◆ **SOURCE EXCERPT**:
[START]
The Company engaged third-party business valuation appraisers to determine the
fair value of the intangible assets in connection with the Company's larger
acquisitions--specifically the acquisitions of Pierce Manufacturing Inc.
("Pierce") in fiscal 1996, McNeilus Companies, Inc. ("McNeilus") in fiscal 1998
and the Geesink Norba Group in fiscal 2001. The allocation of purchase price for
the Geesink Norba Group acquisition is tentative pending completion of
appraisals of assets acquired and finalization of certain restructuring plans.
The allocation may change following the completion of these items.



                                       10


The estimated future amortization expense of purchased intangible assets is as
follows (in thousands):

Fiscal year                                               Amount
-----------                                               ------

2002 (remaining six months)                               $3,013
2003                                                       5,966
2004                                                       5,966
2005                                                       5,920
2006                                                       5,699

The following table presents the changes in goodwill during the first six months
of fiscal 2002 allocated to the reportable segments (in thousands):


                        Balance at                                  Balance at
                       September 30,                                 March 31,
        Segment            2001       Acquired     Adjustments        2002
        -------            ----       --------     -----------        ----

Commercial             $  194,963     $     536      $  3,365      $  198,864
Fire and emergency         97,177            --         2,165          99,342
Defense                        --            --            --              --
                        ---------      --------       -------       ---------
  Total                $  292,140     $     536      $  5,530      $  298,206
                        =========      ========       =======       =========

The adjustments during the first six months of fiscal 2002 included a reduction
of $3.9 million resulting from currency translation adjustments and
reclassification of the net book value of recorded assets subsumed into goodwill
upon adoption of SFAS No. 142, including: assembled workforce assets of $2.9
million, going-concern/immediate use assets of $2.7 million and internal sales
force asset of $9.8 million, net of related deferred tax liabilities of $6.0
million. The internal sales force asset subsumed into goodwill neither arose
from contractual or other legal rights nor was it separable.
[END]
◆ **SOURCE DATA**:
[START]
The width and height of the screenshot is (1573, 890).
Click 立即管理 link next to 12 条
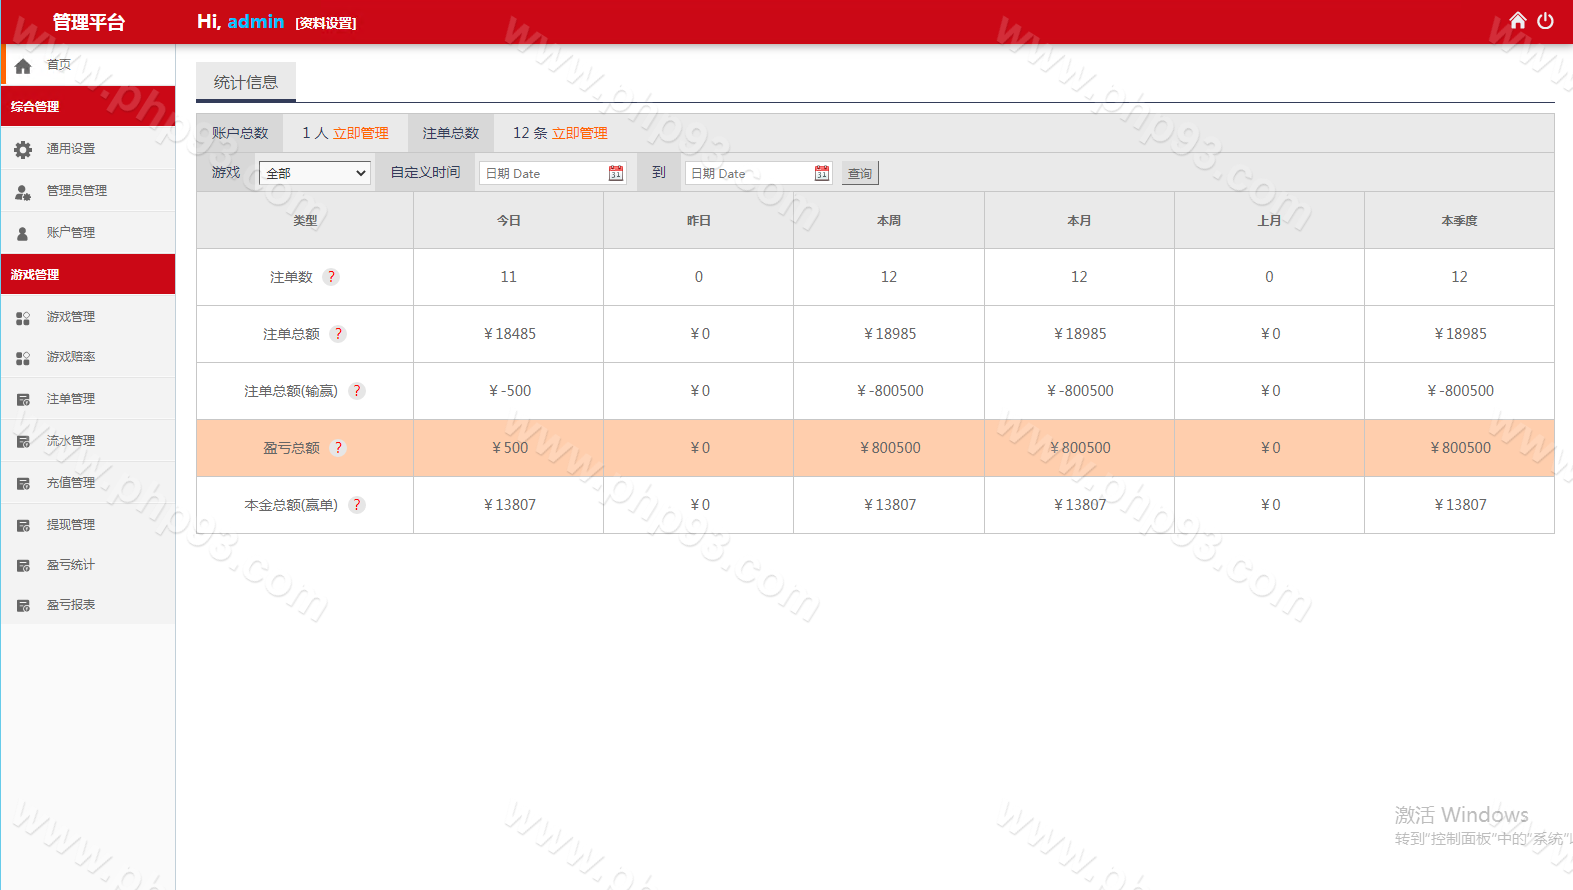pyautogui.click(x=580, y=133)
[END]
◆ **WHAT TO PRODUCE**: Return everything in the intangible assets excerpt from "The adjustments during" down to "was it separable.", copied word for word. The material above comes from a source other than the intangible assets excerpt.

◆ **SOLUTION FOR THIS EXERCISE**:
The adjustments during the first six months of fiscal 2002 included a reduction
of $3.9 million resulting from currency translation adjustments and
reclassification of the net book value of recorded assets subsumed into goodwill
upon adoption of SFAS No. 142, including: assembled workforce assets of $2.9
million, going-concern/immediate use assets of $2.7 million and internal sales
force asset of $9.8 million, net of related deferred tax liabilities of $6.0
million. The internal sales force asset subsumed into goodwill neither arose
from contractual or other legal rights nor was it separable.